**DOCUMENT EXTRACT**
Article Abstract

Determination of minimally clinically important differences for JOABPEQ measure after discectomy in patients with lumbar disc herniation

Authors: Parisa Azimi, Taravat Yazdanian, Edward C. Benzel

Abstract

Background: It is crucial to define if changes in patient-reported outcome (PRO) measure correspond to relevant clinical improvements. Aim of this study was to determine minimally clinically important difference (MCID) of the Japanese Orthopedic Association Back Pain Evaluation Questionnaire (JOABPEQ) in patients with lumbar disc herniation (LDH) to assess surgical success.
Methods: A total of 127 patients with LDH consecutively referred to our clinic were enrolled into this prospective study between March 2012 and August 2015. All participants completed the JOABPEQ and the Oswestry Disability Index (ODI) score before surgery, and at 1 year after surgery. Surgical success was defined based on clinical consensus team and be used as anchor. The MCID value of the JOABPEQ subscales were estimated using two anchor-based methods: (I) average change procedure (responsiveness); and (II) receiver operating characteristic (ROC) curve analysis.

**INFORMATION SHOWN**
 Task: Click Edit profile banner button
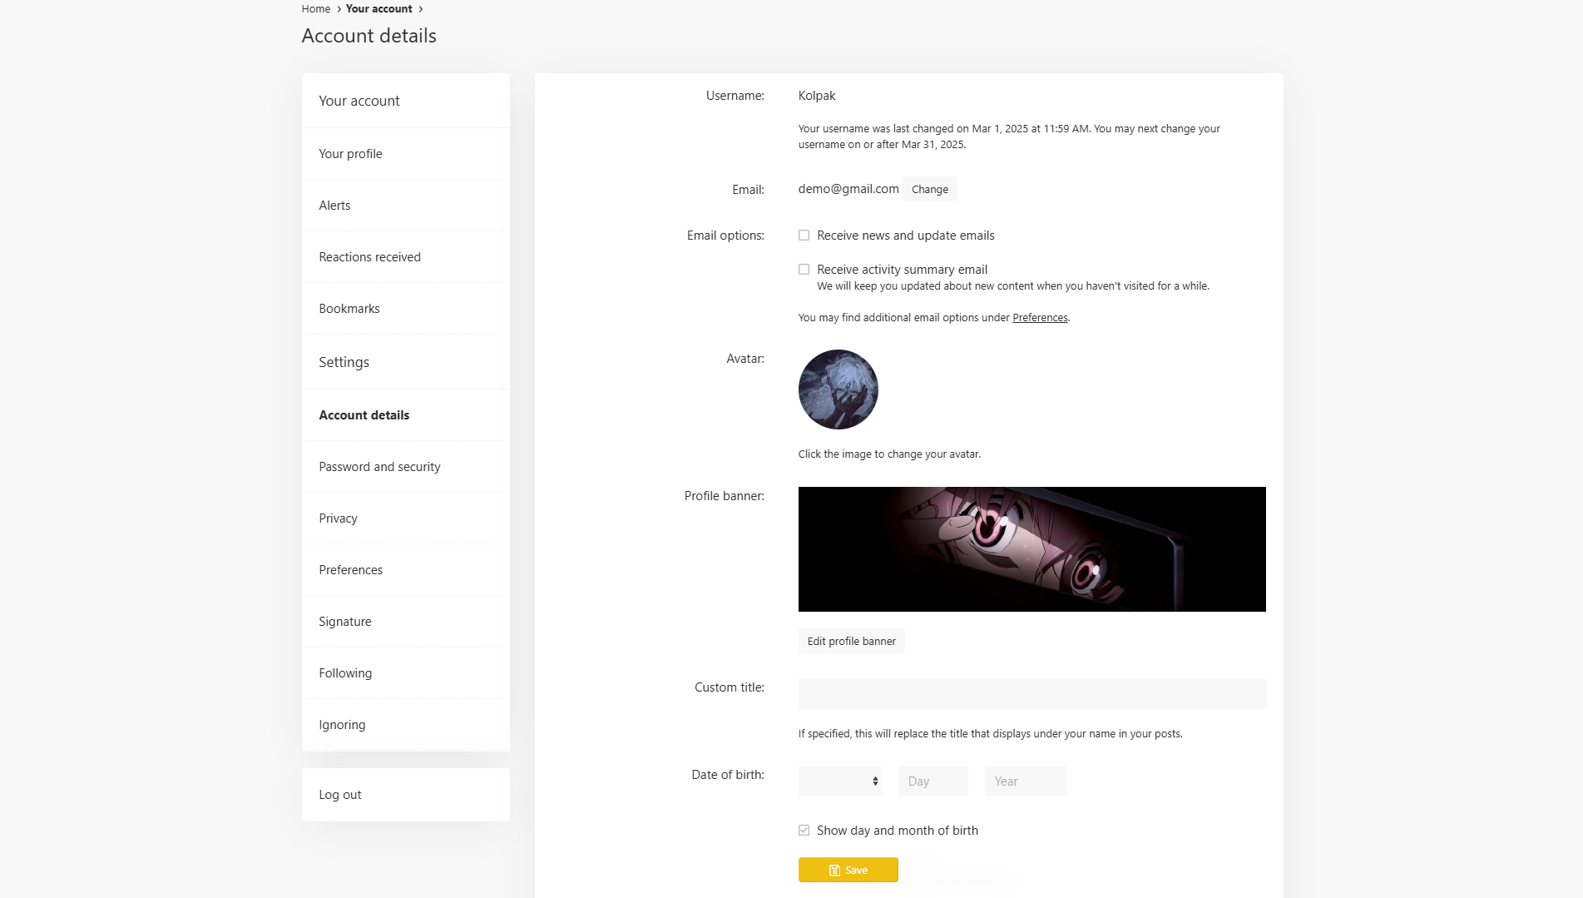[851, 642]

---

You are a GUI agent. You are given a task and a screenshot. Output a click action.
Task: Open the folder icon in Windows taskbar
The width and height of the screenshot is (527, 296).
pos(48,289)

**TASKS**
1. According to the JOABPEQ abstract, why did the study set out to determine the minimally clinically important difference of the JOABPEQ? Answer in one to three sentences.
2. Duplicate everything in the JOABPEQ abstract from "Authors: Parisa Azimi, Taravat" down to "assess surgical success.".
The rows are unrelated material, separate from the abstract.

**ANSWERS BELOW**
1. The abstract states that it is crucial to define whether changes in a patient-reported outcome measure correspond to relevant clinical improvements. The study therefore determined the MCID of the JOABPEQ in patients with lumbar disc herniation as a way to assess surgical success.

2.
Authors: Parisa Azimi, Taravat Yazdanian, Edward C. Benzel

Abstract

Background: It is crucial to define if changes in patient-reported outcome (PRO) measure correspond to relevant clinical improvements. Aim of this study was to determine minimally clinically important difference (MCID) of the Japanese Orthopedic Association Back Pain Evaluation Questionnaire (JOABPEQ) in patients with lumbar disc herniation (LDH) to assess surgical success.